Accusée d’avoir acheté « son » Mondial 2006, l’Allemagne sous le choc

Les temps sont décidément difficiles pour les emblèmes de l’Allemagne. En plein scandale Volkswagen, c’est une autre institution qui fait aujourd’hui l’objet de terribles soupçons :

la fédération allemande de football (DFB) et une de ses figures tutélaires, Franz Beckenbauer, l’« empereur » du football allemand, sont au cœur d’un scandale de corruption.

Selon le Spiegel du vendredi 16 octobre, la DFB aurait acheté l’attribution du mondial de football 2006 à l’Allemagne au moyen d’une caisse noire. Franz Beckenbauer était alors président du comité de candidature et d’organisation. L’Allemagne est sous le choc.

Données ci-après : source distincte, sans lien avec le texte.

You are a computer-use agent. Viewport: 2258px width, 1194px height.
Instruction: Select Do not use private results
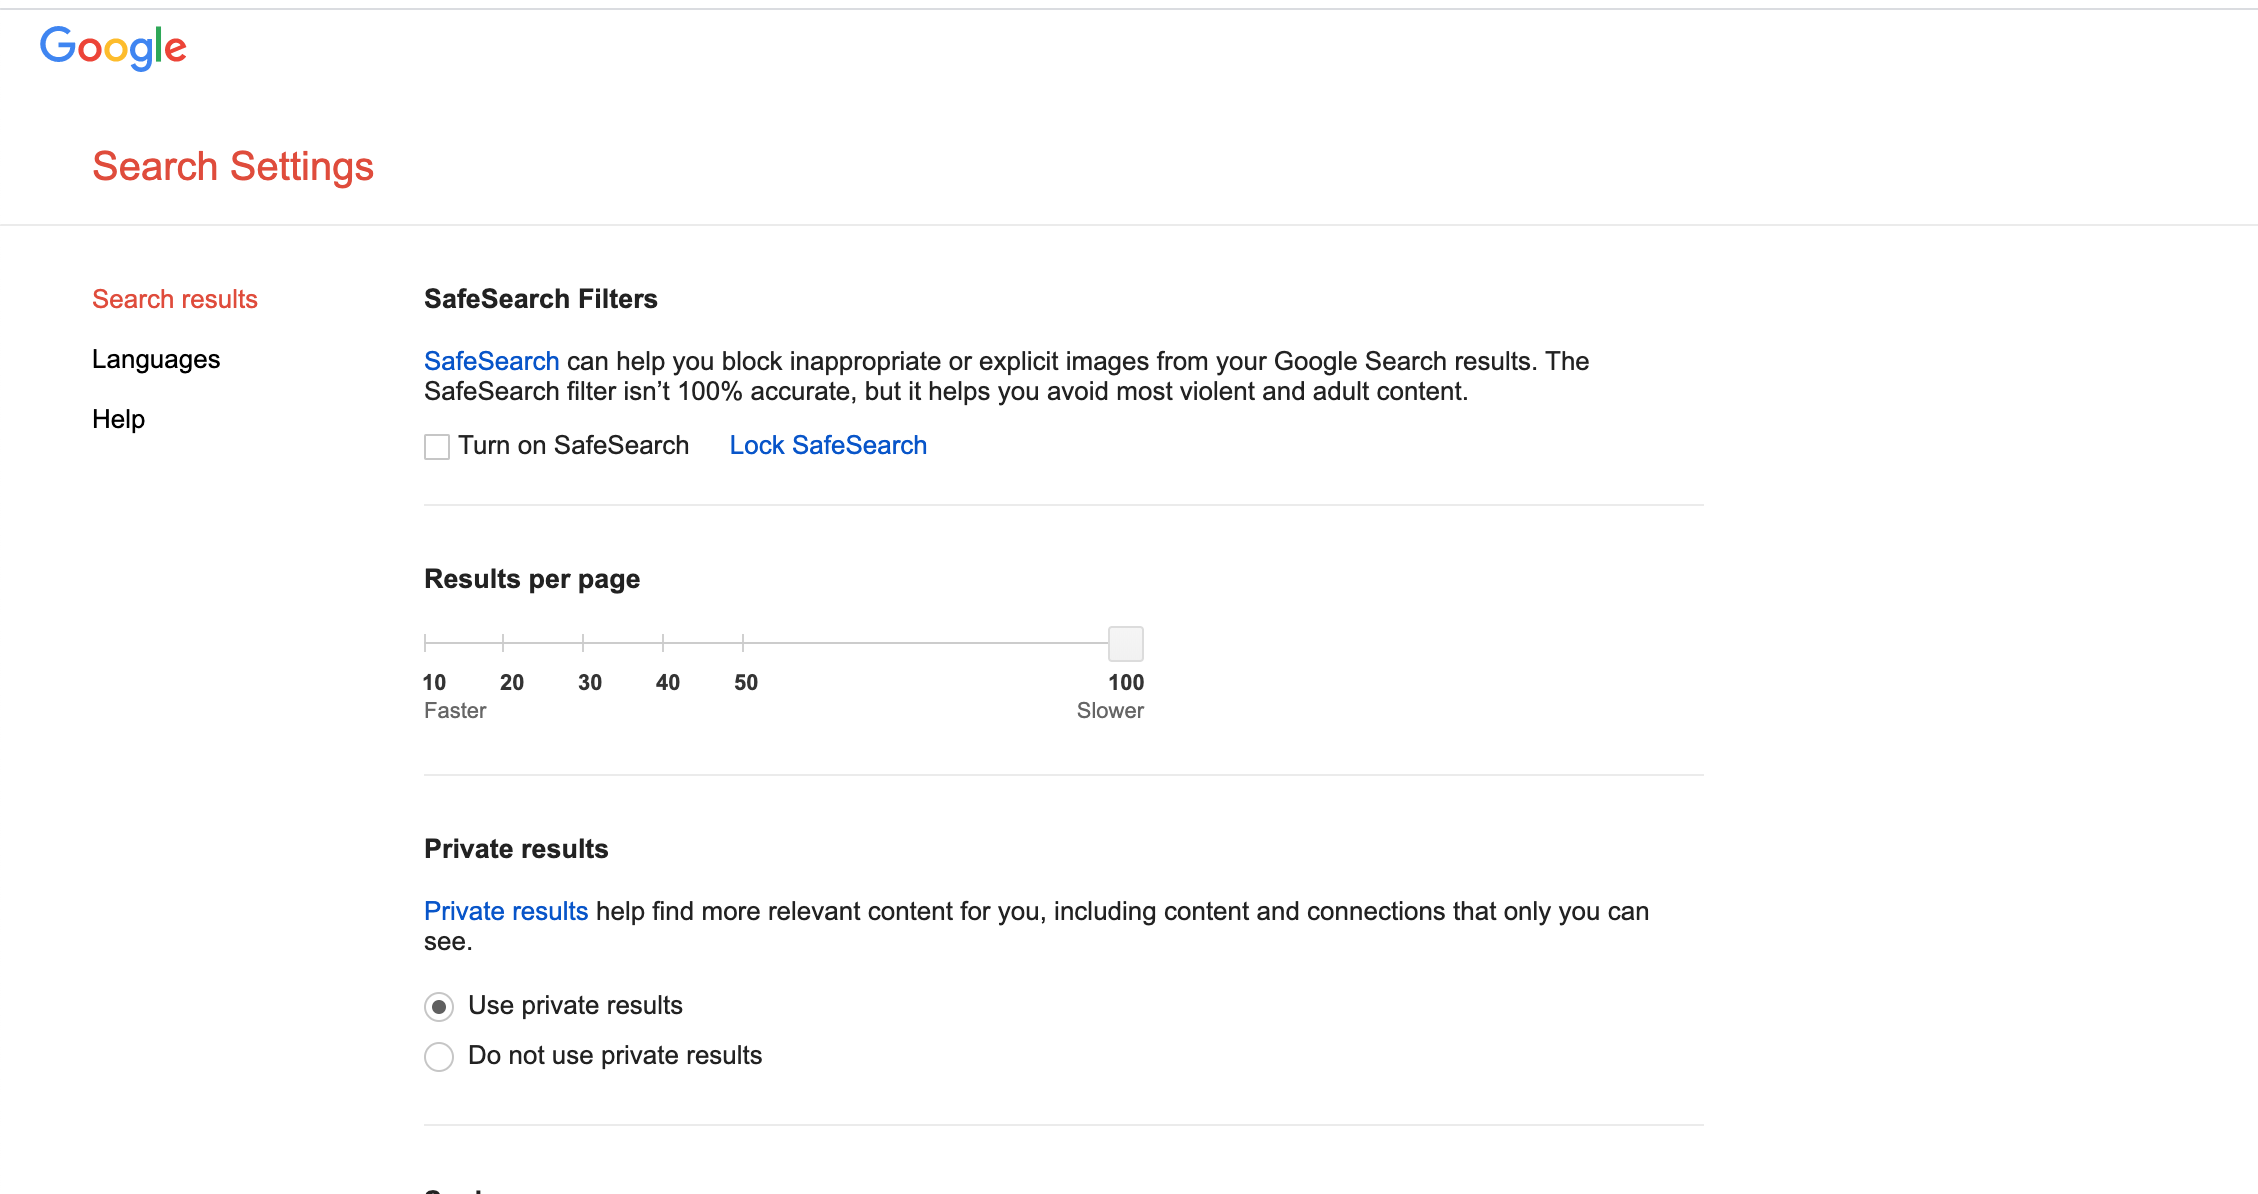439,1056
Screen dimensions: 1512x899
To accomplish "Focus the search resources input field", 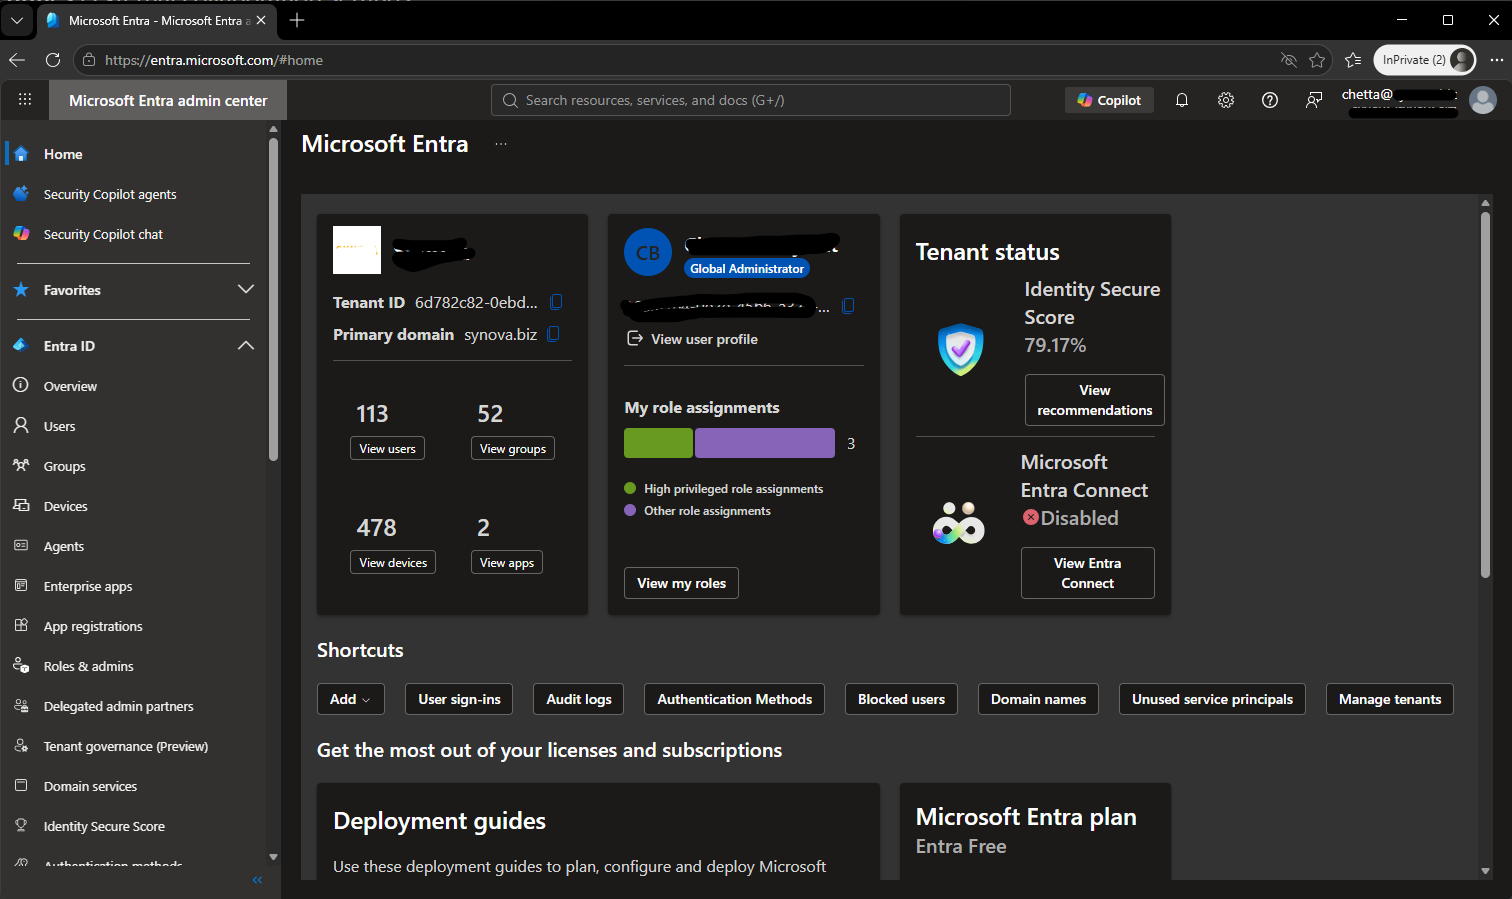I will [751, 100].
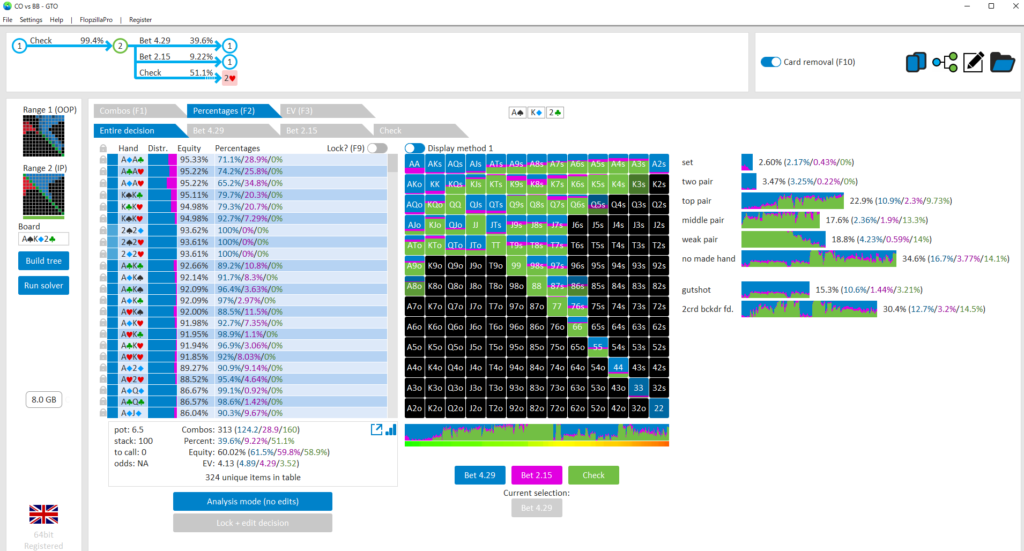The image size is (1024, 551).
Task: Click the pencil edit icon
Action: [x=973, y=63]
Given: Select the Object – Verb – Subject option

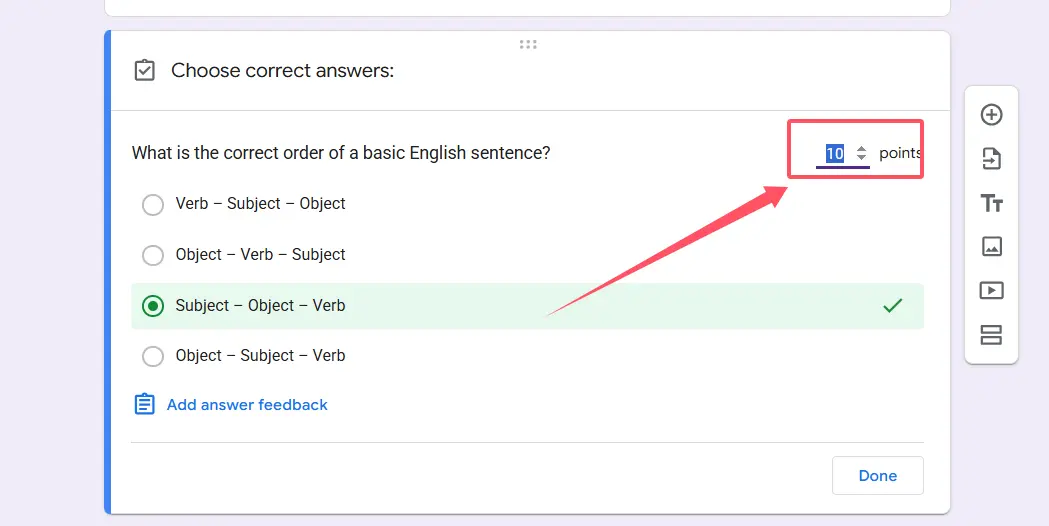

L’enquête du Spiegel conclut que la DFB s’est sans doute assurée, moyennant finances, le soutien de quatre voix asiatiques lors du vote du comité exécutif de la FIFA en 2000, qui a décidé de l’attribution de l’organisation du Mondial de football à l’Allemagne. Une caisse noire aurait permis de financer l’opération, alimentée par l’ancien directeur d’Adidas, Robert Louis-Dreyfus. Celui-ci aurait à cet effet effectué un prêt personnel de 10,3 millions de francs suisses (environ 6,7 millions d’euros), remboursé grâce à un transfert d’argent fictif.

La DFB nie

Ainsi, un an et demi avant le Mondial, 6,7 millions d’euros auraient été versés sur un compte de la FIFA à Genève, officiellement comme participation allemande au financement d’un gala de la Fédération internationale au stade Olympique de Berlin, lequel n’a en réalité jamais eu lieu. Le compte suisse de la FIFA aurait ensuite reversé la somme sur un compte de Robert Louis-Dreyfus à Zürich.

Vendredi, la DFB a rejeté en bloc les accusations de corruption pour l’obtention du Mondial 2006 tout en reconnaissant avoir bien transféré, en avril 2005, la somme de 6,7 millions d’euros sur un compte de la FIFA.

« Ce n’est pas comme ça que nous l’avions voulu », commentait, vendredi 16 octobre, le site du quotidien Die Zeit, qui résume sans doute le sentiment de beaucoup d’Allemands. La coupe du monde 2006 s’est déroulée sans un seul nuage, dans une ambiance euphorique, au point que l’événement reste dans les mémoires comme le « conte d’été allemand ».

Si la Mannschaft, l’équipe nationale de football, n’a terminé que troisième du classement, le Mondial 2006 a eu une portée considérable. Pour la première fois depuis longtemps, les Allemands osaient être fiers de leur pays qui accueillait le monde entier dans une organisation qualifiée d’exemplaire. L’événement qui a ainsi positivement changé l’image du pays se trouve maintenant éclaboussé par une affaire de corruption.

« La boue coule au milieu de l’Allemagne »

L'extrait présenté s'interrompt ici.